# SUPPLIED DATA
"""

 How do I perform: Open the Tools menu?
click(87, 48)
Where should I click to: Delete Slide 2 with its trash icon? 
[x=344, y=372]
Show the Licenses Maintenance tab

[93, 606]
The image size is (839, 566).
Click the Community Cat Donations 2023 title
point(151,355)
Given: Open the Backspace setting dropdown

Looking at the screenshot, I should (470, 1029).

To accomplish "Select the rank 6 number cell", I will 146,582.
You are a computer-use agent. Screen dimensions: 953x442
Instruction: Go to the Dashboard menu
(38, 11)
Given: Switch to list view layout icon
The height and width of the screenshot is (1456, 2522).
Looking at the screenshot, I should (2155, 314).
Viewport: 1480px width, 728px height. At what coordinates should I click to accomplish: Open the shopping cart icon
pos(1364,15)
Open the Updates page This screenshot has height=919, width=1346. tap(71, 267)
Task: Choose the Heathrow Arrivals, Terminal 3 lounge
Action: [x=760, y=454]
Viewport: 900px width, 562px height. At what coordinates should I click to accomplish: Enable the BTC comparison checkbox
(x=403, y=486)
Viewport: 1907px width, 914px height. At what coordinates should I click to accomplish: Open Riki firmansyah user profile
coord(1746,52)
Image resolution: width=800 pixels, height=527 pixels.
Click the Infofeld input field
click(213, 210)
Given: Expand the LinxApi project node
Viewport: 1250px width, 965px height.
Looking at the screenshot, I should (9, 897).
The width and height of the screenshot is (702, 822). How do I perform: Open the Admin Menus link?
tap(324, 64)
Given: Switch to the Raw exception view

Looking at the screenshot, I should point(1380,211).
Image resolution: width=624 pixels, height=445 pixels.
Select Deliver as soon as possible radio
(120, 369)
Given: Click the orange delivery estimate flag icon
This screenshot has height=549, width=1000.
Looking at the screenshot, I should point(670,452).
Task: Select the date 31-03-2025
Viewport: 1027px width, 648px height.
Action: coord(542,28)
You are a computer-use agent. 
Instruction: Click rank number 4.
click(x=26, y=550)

"""

# AIM OF THE EXERCISE
From the first line to the last, return the material exactly.

# SOLVED PROBLEM
 How do I perform: Open the Tools menu?
click(87, 48)
Where should I click to: Delete Slide 2 with its trash icon? 
[x=344, y=372]
Show the Licenses Maintenance tab

[93, 606]
The image size is (839, 566).
Click the Community Cat Donations 2023 title
point(151,355)
Given: Open the Backspace setting dropdown

Looking at the screenshot, I should (470, 1029).

To accomplish "Select the rank 6 number cell", I will 146,582.
You are a computer-use agent. Screen dimensions: 953x442
Instruction: Go to the Dashboard menu
(38, 11)
Given: Switch to list view layout icon
The height and width of the screenshot is (1456, 2522).
Looking at the screenshot, I should (2155, 314).
Viewport: 1480px width, 728px height. At what coordinates should I click to accomplish: Open the shopping cart icon
pos(1364,15)
Open the Updates page This screenshot has height=919, width=1346. tap(71, 267)
Task: Choose the Heathrow Arrivals, Terminal 3 lounge
Action: [x=760, y=454]
Viewport: 900px width, 562px height. At what coordinates should I click to accomplish: Enable the BTC comparison checkbox
(x=403, y=486)
Viewport: 1907px width, 914px height. At what coordinates should I click to accomplish: Open Riki firmansyah user profile
coord(1746,52)
Image resolution: width=800 pixels, height=527 pixels.
Click the Infofeld input field
click(213, 210)
Given: Expand the LinxApi project node
Viewport: 1250px width, 965px height.
Looking at the screenshot, I should (9, 897).
The width and height of the screenshot is (702, 822). How do I perform: Open the Admin Menus link?
tap(324, 64)
Given: Switch to the Raw exception view

Looking at the screenshot, I should point(1380,211).
Image resolution: width=624 pixels, height=445 pixels.
Select Deliver as soon as possible radio
(120, 369)
Given: Click the orange delivery estimate flag icon
This screenshot has height=549, width=1000.
Looking at the screenshot, I should point(670,452).
Task: Select the date 31-03-2025
Viewport: 1027px width, 648px height.
Action: coord(542,28)
You are a computer-use agent. 
Instruction: Click rank number 4.
click(x=26, y=550)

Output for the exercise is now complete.